Je dois faire beaucoup d'efforts pour marcher, car ma jambe me fait rudement souffrir. Impossible de pouvoir s'appuyer dessus, on s'entraide du mieux que l'on peut, car mourir pour mourir, il n'était plus possible de rester dans ce maudit hôpital. Mon balai m'aide beaucoup à marcher, et petit à petit nous avons espoir de pouvoir nous sauver. Nous passons à côté de la statue de Jeanne d'Arc, qui est juste sur le milieu du parvis de la cathédrale, qui est bien abîmée. Je remarque aussi l'hôtel de Ville dont il ne reste plus un seul carreau, les rues sont défoncées pleines de débris de toutes sortes et bien endommagées, beaucoup de maisons sont brûlées ou démolies. Pendant cette petite accalmie du bombardement, nous arrivons tout de même à la gare de Reims où une grande joie nous attend, le chef de gare et les employés sont très chic pour nous. Ils nous installent dans deux wagons qui sont déjà bien garnis de blessés. La locomotive est sous pression, prête à partir. Je suis dans un wagon de lère classe. Si nos blessures ne nous faisaient pas souffrir, on serait presque comme des rois. Bref, nous partons vers 3h00 bien contents et heureux de quitter cet enfer infernal.

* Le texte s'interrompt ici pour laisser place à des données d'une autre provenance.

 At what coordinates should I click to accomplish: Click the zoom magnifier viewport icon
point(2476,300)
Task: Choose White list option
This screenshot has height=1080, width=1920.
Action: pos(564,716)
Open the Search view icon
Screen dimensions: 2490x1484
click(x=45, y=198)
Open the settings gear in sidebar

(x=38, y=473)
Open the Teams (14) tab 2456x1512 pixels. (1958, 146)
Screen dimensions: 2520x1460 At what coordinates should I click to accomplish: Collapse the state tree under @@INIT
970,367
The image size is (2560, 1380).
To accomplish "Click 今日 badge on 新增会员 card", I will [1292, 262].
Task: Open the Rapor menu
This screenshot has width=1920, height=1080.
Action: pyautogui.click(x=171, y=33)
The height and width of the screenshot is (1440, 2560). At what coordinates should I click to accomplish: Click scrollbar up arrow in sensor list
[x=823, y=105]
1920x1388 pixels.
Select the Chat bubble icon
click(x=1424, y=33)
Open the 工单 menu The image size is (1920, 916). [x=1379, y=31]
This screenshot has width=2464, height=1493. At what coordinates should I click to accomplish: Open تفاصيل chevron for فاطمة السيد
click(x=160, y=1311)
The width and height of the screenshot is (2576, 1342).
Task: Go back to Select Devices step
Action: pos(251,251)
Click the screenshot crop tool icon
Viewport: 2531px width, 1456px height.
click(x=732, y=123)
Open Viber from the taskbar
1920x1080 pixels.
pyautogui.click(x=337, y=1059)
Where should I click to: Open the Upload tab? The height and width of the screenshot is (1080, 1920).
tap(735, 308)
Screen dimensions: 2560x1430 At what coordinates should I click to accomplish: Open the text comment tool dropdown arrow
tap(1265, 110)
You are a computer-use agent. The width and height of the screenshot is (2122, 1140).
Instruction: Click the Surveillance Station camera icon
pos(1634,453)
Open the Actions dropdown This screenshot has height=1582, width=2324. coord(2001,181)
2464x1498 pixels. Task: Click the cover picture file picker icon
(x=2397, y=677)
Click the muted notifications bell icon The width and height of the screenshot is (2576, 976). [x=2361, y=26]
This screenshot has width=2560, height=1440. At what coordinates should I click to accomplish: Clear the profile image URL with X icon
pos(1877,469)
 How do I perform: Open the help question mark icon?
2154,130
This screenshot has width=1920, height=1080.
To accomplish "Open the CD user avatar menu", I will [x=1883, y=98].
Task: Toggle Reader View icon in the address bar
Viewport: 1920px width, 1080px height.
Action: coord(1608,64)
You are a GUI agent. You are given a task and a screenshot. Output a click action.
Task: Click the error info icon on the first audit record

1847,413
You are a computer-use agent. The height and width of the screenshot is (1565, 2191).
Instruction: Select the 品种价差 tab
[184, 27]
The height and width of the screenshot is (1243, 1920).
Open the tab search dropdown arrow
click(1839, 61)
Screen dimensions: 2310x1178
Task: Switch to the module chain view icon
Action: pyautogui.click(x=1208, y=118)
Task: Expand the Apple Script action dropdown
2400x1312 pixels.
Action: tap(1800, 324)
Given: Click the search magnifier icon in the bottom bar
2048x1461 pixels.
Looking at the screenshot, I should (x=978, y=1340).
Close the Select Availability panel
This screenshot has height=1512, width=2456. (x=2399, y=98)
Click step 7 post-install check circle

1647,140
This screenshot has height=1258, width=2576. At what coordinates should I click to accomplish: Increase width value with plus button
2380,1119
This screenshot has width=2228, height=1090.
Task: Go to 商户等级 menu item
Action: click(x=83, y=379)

On doit un grand merci aux employés et au chef de gare qui se sont bien dévoués pour nous tous. Nous passons par les gares suivantes : Tinqueux, Thillois, Muisson, Jonchery, où il y a déjà ????? (illisible) un grand train de blessés bien garni - Courlandon, Plemes ou enfin on attache nos deux wagons à un autre train rempli de blessés ????? (illisible). Dans la nuit, nous arrivons à Château-Thierry où nous changeons de ligne, car la nôtre doit être coupée, ce qui nous oblige à faire un très grand détour.

Samedi 19 septembre

Notre train repart dans la nuit de Château-Thierry. Nous passons ensuite par Dormans, Port à Binson, qui me rappelle la nuit où nous nous sommes battus comme des lions et, au moins, où j'ai eu la grande joie de venger beaucoup de mes camarades tombés au champ d'honneur. Nous arrivons ensuite à Epernay. On distingue en passant les établissements Mercier, si renommés pour leur champagne."



Avec ce dernier extrait se clôt (provisoirement) cet étonnant témoignage, consacré aux combats de l'automne 1914.